Chrétienne, c'est d'abord sa neutralité qui lui a permis d'être élue. La nouvelle présidente de la Centrafrique n'est apparentée à aucun camp politique. Nommée maire de Bangui après que la Séléka a renversé Bozizé, elle a montré sa ténacité avec la gestion du sac de la capitale, embrasée par la rébellion. En contact avec les chefs anti-balaka et Séléka, elle a, dès cet événement, su inspirer la confiance des deux camps, en plus de celle de la communauté internationale.

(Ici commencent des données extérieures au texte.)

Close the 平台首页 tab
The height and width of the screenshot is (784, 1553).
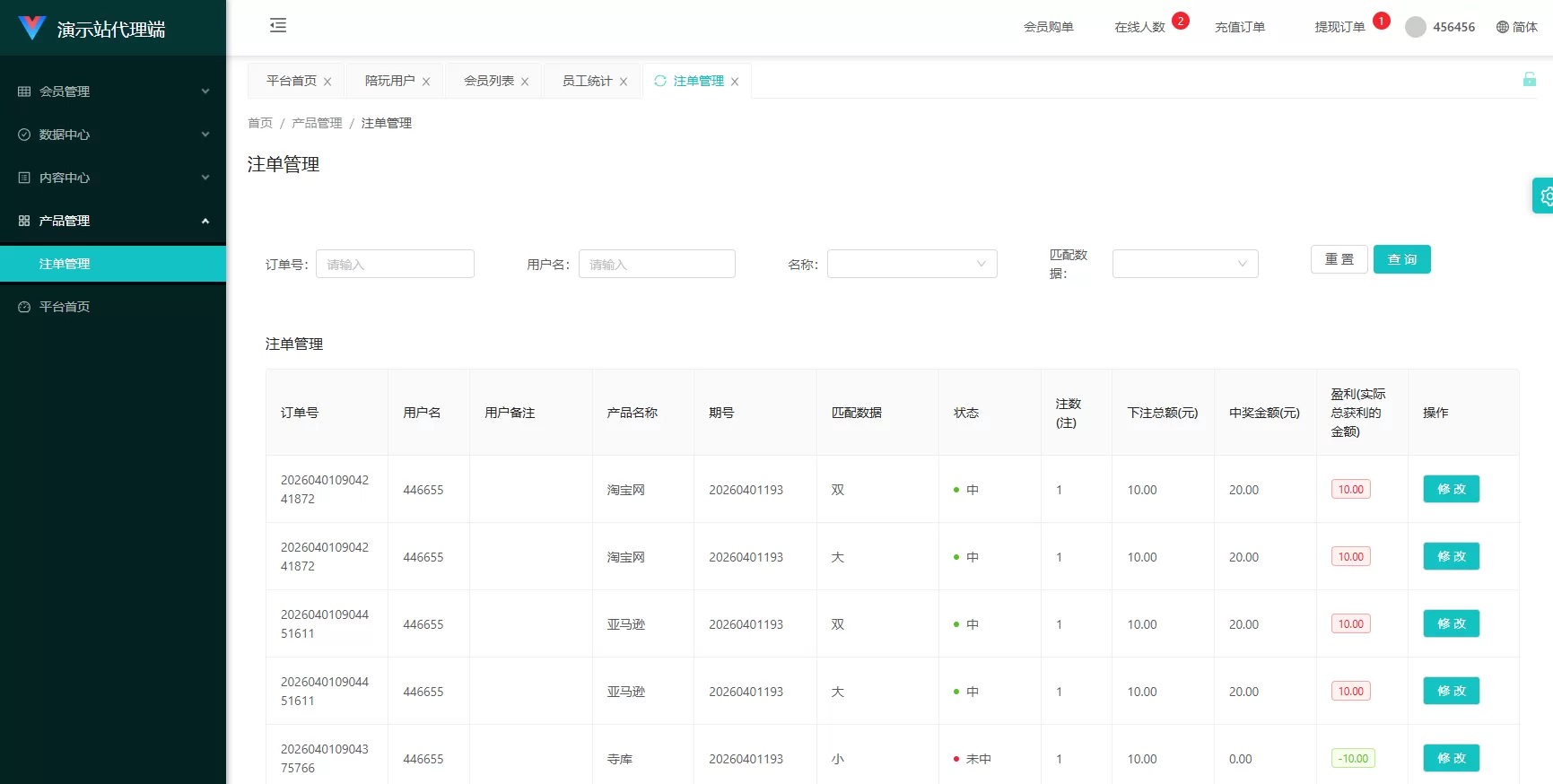tap(327, 82)
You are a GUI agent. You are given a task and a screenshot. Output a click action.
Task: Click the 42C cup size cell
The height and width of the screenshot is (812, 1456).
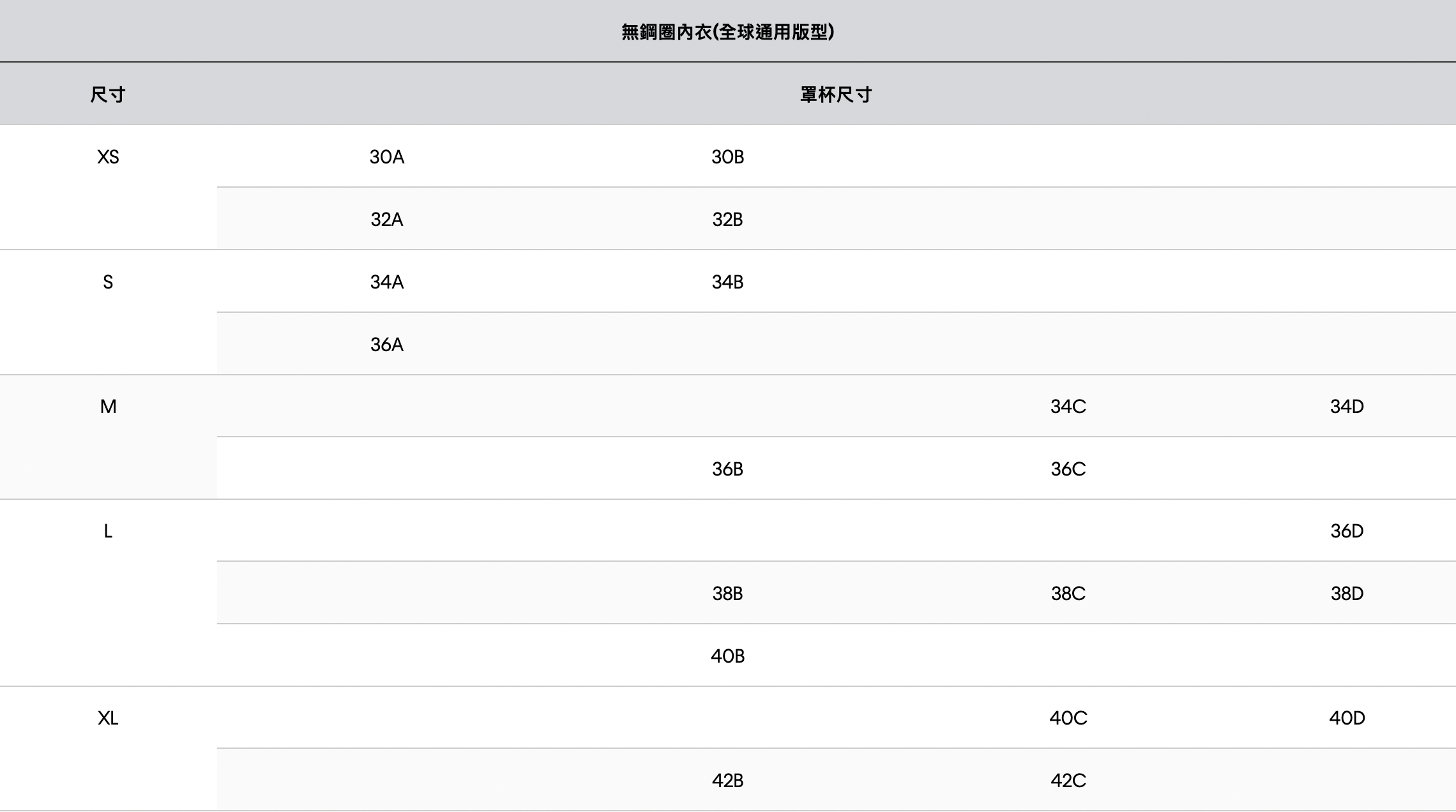tap(1068, 781)

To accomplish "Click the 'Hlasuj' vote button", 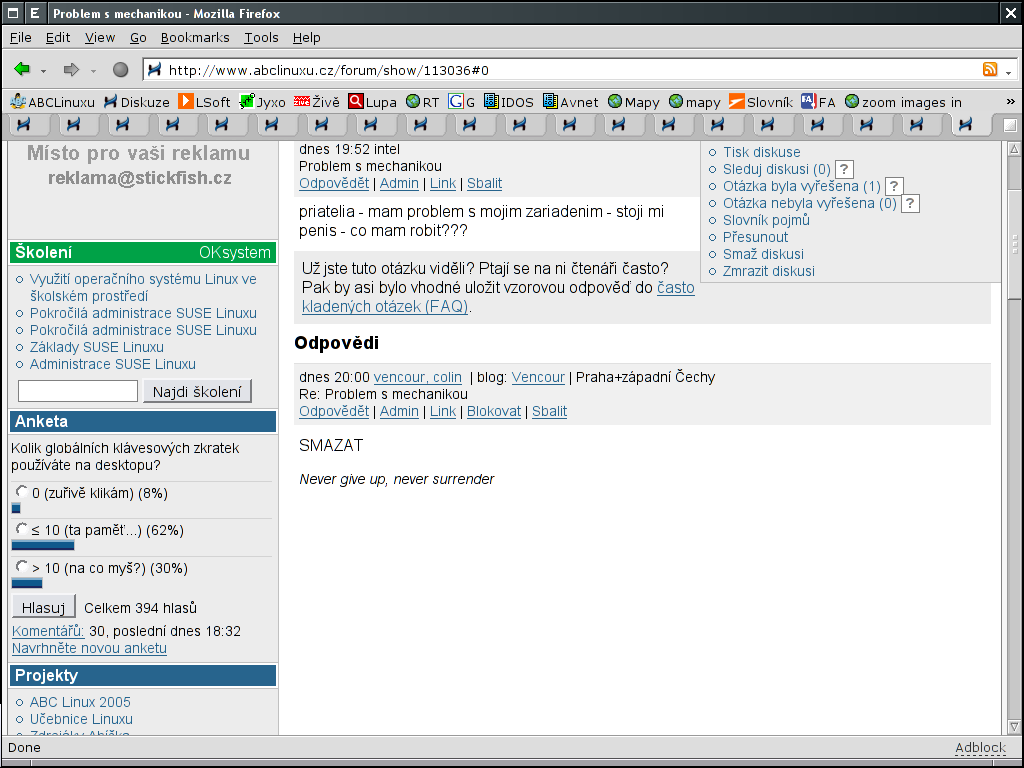I will 44,607.
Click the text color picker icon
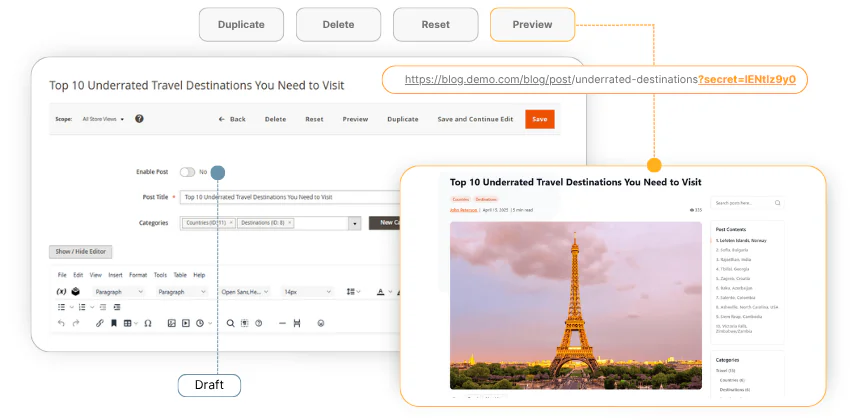 pos(381,291)
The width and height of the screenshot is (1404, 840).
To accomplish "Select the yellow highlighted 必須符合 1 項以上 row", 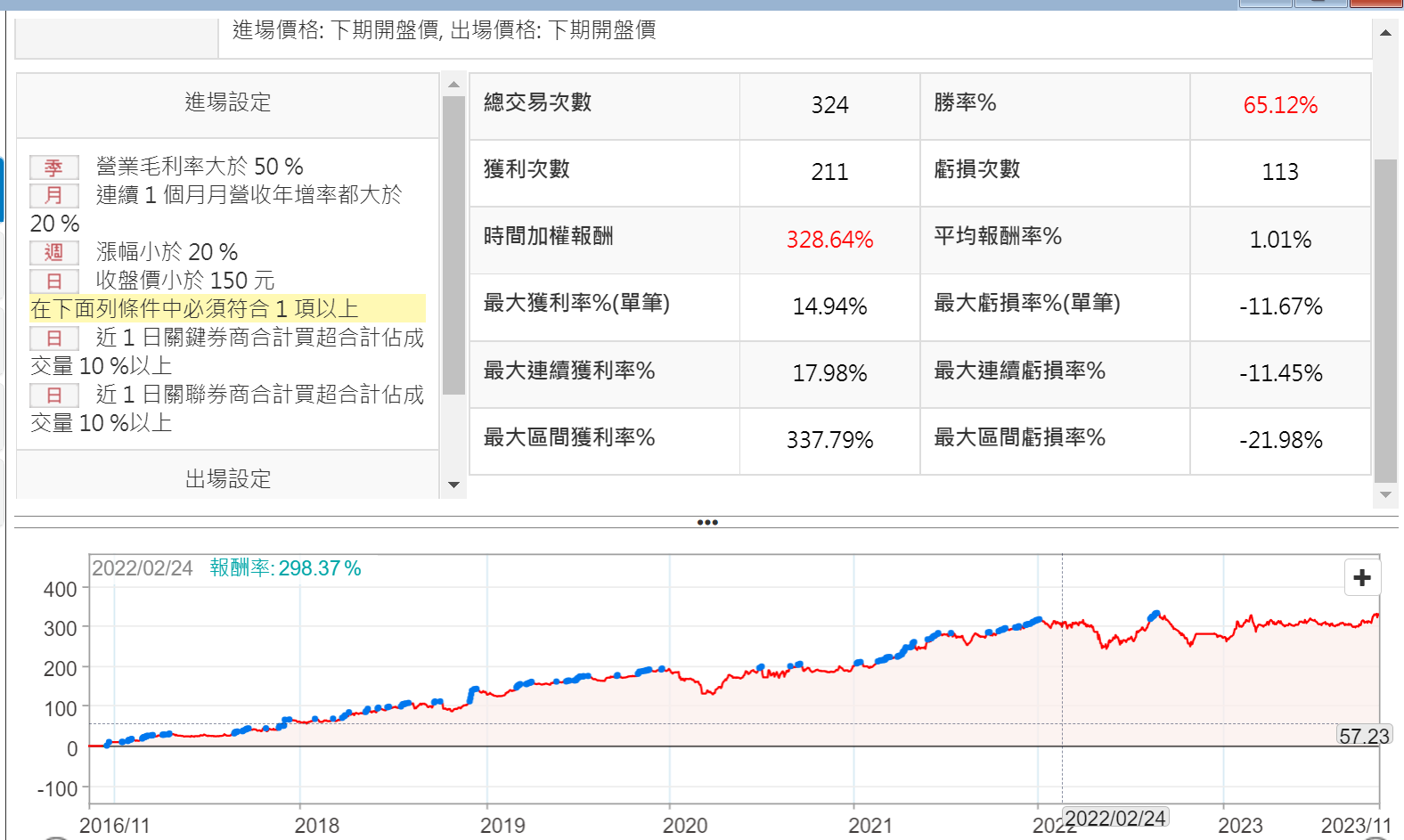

Elle est sur tous les fronts et la tâche est immense
Catherine Samba-Panza se définit également comme "un parfait exemple d'intégration régionale". Un argument de poids, pour prendre les rênes d'un pays où cohabitent plusieurs dizaines d'ethnies et une soixantaine de langues différentes. Née au Tchad, d'une mère centrafricaine et d'un père camerounais, elle a grandi à Bangui, et appartient donc à trois pays. Elle n'a pourtant gardé qu'une seule nationalité. Femme d'affaires qui a fait fortune dans les assurances, elle n'en demeure pas moins engagée sur le plan politique. Son action la plus ancienne est celle menée en faveur du droit des femmes au sein d'une association dont elle est vice-présidente. Femme de dialogue, elle est également impliquée dans les processus de réconciliation nationale après le coup d'État de François Bozizé en 2003, puis celui de Michel Djotodia en mars 2013.
Si les premières actions de la présidente ont été de se tourner vers la communauté internationale, l'ampleur de la tâche qui lui reste à accomplir est immense. On le voit bien avec la situation actuelle. Alors que les chrétiens, majoritaires, ont pris le dessus, la menace d'une tuerie généralisée des musulmans plane. Et le souvenir du Rwanda en 1994 est dans toutes les têtes. Autant dire qu'entre la communauté internationale, les rivalités sous-régionales, la guéguerre intestine entre Centrafricains..., Catherine Samba-Panza a du pain sur la planche avant la dernière ligne droite vers la présidentielle. Elle a donc tout le loisir de mesurer si sa qualité de femme fera d'elle un surhomme.